- [WHAT THE EXERCISE ASKS]: Up to and including the line with "Task: Click the Research Methodology title", restate the records below word for word, beginning with their first line.
• • • •
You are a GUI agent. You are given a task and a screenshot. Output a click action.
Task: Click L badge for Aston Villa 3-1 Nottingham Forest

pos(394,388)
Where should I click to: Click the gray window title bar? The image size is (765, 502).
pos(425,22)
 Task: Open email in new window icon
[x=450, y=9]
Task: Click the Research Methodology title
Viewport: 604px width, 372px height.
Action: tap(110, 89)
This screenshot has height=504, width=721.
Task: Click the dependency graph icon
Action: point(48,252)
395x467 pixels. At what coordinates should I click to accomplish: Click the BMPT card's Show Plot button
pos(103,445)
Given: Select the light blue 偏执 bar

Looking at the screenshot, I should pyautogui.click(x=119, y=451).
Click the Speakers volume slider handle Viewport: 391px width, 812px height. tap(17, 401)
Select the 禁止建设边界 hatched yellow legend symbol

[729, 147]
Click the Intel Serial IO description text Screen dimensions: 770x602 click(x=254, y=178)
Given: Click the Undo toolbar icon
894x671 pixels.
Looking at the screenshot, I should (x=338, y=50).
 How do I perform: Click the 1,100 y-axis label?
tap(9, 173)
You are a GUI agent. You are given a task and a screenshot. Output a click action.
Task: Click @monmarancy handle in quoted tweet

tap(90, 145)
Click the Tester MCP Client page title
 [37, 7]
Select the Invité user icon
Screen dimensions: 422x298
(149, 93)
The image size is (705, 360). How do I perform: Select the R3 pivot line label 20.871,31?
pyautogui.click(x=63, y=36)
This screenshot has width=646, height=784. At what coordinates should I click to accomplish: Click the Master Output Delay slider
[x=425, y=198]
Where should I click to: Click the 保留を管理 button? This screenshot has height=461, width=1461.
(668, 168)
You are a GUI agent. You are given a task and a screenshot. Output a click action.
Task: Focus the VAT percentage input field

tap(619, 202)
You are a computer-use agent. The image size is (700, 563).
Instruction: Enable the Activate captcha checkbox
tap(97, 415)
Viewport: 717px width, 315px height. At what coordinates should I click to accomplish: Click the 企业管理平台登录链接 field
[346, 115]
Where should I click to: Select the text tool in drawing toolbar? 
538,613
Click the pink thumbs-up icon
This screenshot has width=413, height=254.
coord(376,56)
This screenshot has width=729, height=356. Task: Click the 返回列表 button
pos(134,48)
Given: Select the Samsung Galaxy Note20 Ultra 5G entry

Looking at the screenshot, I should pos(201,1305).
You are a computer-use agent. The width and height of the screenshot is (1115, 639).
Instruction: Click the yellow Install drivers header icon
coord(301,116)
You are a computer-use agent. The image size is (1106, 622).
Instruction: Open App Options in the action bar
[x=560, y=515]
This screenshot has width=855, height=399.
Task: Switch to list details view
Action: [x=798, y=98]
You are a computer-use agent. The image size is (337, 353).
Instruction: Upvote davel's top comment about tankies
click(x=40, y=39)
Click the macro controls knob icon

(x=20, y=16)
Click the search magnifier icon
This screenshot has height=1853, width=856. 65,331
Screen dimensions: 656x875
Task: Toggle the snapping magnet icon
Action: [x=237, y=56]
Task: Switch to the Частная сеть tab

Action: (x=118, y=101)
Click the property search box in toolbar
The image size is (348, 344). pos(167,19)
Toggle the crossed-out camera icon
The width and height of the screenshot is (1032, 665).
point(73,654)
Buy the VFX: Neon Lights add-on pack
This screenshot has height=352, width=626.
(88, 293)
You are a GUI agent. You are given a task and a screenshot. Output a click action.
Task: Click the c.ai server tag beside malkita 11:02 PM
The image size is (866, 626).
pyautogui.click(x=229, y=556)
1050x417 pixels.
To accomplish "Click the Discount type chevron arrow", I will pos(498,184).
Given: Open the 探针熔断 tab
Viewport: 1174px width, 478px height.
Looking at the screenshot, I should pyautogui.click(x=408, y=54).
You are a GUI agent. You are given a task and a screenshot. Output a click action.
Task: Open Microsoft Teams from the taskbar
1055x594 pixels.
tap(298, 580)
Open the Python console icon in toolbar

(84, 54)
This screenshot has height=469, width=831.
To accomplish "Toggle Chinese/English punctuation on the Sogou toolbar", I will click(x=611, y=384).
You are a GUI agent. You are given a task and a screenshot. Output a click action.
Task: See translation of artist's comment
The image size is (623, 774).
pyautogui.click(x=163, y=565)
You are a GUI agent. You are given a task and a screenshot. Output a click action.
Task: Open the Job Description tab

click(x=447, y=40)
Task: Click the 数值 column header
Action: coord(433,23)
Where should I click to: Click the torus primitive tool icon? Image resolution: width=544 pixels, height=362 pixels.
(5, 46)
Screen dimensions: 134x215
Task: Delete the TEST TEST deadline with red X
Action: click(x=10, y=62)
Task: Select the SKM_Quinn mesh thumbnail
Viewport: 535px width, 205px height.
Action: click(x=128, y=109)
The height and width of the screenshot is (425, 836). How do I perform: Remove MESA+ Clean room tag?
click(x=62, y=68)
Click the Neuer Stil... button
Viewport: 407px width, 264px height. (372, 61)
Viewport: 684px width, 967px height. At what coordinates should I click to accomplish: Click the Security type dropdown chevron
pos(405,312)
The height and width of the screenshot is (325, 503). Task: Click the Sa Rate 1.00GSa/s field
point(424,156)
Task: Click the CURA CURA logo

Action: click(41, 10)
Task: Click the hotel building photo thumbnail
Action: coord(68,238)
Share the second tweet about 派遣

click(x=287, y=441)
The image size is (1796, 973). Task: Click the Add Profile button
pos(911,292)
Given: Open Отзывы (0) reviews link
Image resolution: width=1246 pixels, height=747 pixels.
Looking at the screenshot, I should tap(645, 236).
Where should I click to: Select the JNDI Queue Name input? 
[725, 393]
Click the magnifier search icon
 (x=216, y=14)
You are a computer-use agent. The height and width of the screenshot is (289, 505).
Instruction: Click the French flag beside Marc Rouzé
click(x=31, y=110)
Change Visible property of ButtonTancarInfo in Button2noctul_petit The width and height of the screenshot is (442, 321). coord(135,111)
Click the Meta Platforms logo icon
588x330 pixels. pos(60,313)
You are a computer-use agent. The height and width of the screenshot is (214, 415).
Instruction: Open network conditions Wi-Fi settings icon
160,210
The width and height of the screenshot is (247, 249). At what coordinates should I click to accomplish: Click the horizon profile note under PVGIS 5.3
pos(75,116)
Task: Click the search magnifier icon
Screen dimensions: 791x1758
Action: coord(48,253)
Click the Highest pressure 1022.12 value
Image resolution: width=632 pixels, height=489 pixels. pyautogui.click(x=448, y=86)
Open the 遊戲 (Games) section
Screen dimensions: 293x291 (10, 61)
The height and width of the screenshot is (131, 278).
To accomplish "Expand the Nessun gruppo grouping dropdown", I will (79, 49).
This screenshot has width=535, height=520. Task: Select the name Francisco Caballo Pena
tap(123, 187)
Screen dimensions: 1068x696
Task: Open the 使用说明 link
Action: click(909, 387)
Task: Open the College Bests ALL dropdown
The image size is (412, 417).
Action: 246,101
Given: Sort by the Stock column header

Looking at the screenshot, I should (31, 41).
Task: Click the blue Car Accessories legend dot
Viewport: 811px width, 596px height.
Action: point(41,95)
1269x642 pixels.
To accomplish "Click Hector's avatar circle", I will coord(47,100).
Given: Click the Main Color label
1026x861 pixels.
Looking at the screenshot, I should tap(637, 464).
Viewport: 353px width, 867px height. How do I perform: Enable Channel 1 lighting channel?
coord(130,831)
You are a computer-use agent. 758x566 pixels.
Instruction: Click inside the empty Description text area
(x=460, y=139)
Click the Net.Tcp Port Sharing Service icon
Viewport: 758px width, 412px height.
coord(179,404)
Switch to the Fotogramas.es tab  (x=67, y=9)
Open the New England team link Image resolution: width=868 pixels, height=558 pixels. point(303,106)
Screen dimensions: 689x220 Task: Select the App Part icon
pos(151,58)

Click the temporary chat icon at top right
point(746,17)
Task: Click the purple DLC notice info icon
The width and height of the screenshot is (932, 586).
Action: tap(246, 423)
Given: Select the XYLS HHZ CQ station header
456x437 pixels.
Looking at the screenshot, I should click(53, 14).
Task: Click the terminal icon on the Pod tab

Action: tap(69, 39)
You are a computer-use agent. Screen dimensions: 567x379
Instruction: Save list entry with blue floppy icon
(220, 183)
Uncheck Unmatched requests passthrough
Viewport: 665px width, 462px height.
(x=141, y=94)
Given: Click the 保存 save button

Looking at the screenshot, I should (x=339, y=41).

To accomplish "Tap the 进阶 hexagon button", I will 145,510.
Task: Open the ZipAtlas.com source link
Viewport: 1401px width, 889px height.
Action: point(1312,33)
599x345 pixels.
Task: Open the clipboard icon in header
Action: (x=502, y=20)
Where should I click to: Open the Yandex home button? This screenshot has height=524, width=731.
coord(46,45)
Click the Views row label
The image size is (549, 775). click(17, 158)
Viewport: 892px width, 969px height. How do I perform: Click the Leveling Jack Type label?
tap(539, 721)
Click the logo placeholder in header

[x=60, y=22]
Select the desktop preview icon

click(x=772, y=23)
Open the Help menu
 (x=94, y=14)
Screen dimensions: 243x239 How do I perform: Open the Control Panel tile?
• • • •
- [SOLUTION TO THE PROBLEM]:
You are a GUI agent. You are given a task and a screenshot. Output a click action.
Task: Click L badge for Aston Villa 3-1 Nottingham Forest

pos(394,388)
Where should I click to: Click the gray window title bar? The image size is (765, 502).
pos(425,22)
 Task: Open email in new window icon
[x=450, y=9]
Task: Click the Research Methodology title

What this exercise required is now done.